### Brief:
Copy the lines below verbatim, from the line containing "The height and width of the screenshot is (720, 1280)." up to and including the line containing "click(975, 340)".
─── Material to process
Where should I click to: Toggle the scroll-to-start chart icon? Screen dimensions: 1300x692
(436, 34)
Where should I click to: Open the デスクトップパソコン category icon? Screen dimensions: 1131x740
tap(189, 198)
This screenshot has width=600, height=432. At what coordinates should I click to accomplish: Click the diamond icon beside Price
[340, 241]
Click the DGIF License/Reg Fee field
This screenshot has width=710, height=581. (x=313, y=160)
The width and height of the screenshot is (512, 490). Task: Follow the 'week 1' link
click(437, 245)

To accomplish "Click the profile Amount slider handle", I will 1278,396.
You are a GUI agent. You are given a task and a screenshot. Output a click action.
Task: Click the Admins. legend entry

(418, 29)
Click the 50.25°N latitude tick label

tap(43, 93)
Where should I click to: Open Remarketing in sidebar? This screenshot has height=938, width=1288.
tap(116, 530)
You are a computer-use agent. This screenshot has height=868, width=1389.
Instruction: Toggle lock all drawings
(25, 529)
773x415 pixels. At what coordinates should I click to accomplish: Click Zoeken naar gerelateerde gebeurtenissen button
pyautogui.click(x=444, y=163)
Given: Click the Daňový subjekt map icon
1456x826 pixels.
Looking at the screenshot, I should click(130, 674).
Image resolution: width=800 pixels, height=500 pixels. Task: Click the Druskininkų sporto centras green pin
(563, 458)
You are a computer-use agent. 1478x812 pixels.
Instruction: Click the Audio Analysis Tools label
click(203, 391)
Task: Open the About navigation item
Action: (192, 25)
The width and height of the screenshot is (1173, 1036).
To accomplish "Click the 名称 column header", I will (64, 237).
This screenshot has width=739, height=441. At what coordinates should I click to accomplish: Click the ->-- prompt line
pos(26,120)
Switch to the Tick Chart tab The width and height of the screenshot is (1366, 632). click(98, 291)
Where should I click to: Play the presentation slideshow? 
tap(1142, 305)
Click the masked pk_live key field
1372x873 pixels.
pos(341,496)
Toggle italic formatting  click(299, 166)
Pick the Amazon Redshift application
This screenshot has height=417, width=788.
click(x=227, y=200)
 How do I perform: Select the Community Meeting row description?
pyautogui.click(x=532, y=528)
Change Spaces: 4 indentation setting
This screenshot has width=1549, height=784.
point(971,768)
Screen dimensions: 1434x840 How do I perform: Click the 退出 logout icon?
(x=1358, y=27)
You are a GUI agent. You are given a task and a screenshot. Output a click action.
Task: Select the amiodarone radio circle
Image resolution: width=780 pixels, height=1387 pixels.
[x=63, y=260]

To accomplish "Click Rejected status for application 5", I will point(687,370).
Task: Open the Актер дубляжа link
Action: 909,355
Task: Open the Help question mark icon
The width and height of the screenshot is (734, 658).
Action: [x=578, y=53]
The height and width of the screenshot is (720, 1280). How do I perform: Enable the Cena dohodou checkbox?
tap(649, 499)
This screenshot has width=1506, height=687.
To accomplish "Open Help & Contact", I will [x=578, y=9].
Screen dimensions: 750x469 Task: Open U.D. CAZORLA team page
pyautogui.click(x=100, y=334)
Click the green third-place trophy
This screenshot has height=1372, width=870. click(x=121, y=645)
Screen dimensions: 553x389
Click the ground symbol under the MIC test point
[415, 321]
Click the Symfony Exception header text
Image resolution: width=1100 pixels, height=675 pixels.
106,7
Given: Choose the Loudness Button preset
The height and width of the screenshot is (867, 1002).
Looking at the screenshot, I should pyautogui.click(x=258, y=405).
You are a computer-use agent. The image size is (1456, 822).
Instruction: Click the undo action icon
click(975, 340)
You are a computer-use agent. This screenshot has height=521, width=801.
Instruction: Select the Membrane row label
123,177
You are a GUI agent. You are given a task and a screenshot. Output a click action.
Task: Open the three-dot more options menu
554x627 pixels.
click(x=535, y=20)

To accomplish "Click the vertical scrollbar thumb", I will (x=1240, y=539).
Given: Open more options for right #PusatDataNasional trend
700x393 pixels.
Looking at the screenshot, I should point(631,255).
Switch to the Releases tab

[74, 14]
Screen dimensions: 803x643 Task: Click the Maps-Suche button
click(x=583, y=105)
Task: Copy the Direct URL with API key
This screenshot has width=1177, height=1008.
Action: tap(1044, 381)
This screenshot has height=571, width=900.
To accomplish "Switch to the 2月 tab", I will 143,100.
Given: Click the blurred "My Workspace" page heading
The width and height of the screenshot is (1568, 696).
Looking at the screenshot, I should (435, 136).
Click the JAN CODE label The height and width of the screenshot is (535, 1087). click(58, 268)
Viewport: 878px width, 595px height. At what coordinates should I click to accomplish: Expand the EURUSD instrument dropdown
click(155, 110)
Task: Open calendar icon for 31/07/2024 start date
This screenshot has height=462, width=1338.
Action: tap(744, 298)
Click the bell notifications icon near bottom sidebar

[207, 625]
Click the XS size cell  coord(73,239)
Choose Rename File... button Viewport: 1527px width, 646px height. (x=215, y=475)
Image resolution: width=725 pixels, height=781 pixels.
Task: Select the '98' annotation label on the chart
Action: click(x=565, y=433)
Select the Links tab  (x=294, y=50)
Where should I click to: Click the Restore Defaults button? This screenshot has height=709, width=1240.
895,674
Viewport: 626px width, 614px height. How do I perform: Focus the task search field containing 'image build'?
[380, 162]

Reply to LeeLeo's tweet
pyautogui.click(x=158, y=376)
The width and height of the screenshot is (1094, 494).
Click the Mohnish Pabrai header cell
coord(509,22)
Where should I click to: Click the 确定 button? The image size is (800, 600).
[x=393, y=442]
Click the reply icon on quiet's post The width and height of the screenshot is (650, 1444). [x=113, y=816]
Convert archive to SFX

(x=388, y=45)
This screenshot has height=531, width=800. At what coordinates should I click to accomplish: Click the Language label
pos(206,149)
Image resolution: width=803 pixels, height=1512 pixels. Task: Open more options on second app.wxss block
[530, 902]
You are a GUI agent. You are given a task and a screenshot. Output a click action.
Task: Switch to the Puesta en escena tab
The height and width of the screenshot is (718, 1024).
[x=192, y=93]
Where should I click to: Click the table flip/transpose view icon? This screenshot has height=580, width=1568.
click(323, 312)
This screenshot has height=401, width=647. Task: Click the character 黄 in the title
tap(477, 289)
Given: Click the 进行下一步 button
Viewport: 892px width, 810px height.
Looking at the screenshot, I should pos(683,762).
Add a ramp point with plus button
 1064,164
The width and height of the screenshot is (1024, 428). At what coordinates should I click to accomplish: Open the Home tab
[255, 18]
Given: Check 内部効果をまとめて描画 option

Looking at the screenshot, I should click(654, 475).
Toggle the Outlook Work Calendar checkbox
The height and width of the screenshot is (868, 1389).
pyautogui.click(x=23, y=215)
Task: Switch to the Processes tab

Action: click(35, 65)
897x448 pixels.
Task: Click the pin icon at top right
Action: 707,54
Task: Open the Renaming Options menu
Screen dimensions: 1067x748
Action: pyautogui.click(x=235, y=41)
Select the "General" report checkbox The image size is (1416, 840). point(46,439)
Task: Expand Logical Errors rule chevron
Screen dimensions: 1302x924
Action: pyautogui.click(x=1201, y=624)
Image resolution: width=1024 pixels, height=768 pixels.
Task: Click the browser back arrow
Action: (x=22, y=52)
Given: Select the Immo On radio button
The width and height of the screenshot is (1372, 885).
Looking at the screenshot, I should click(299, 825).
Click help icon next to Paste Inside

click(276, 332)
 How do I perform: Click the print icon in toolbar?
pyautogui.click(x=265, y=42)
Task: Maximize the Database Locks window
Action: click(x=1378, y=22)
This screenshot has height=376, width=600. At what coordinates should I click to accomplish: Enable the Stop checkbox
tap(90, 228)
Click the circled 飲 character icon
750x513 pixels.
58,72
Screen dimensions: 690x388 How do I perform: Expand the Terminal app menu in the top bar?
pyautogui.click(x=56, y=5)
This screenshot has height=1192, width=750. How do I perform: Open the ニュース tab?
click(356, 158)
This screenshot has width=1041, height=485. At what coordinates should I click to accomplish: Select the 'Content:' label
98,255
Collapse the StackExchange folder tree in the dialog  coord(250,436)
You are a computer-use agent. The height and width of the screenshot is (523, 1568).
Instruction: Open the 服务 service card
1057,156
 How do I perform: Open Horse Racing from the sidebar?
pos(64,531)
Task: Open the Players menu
──────
### Finished exercise:
The height and width of the screenshot is (720, 1280). How do I perform: Enable the Cena dohodou checkbox?
tap(649, 499)
This screenshot has width=1506, height=687.
To accomplish "Open Help & Contact", I will [x=578, y=9].
Screen dimensions: 750x469 Task: Open U.D. CAZORLA team page
pyautogui.click(x=100, y=334)
Click the green third-place trophy
This screenshot has height=1372, width=870. click(x=121, y=645)
Screen dimensions: 553x389
Click the ground symbol under the MIC test point
[415, 321]
Click the Symfony Exception header text
Image resolution: width=1100 pixels, height=675 pixels.
106,7
Given: Choose the Loudness Button preset
The height and width of the screenshot is (867, 1002).
Looking at the screenshot, I should pyautogui.click(x=258, y=405).
You are a computer-use agent. The image size is (1456, 822).
Instruction: Click the undo action icon
click(975, 340)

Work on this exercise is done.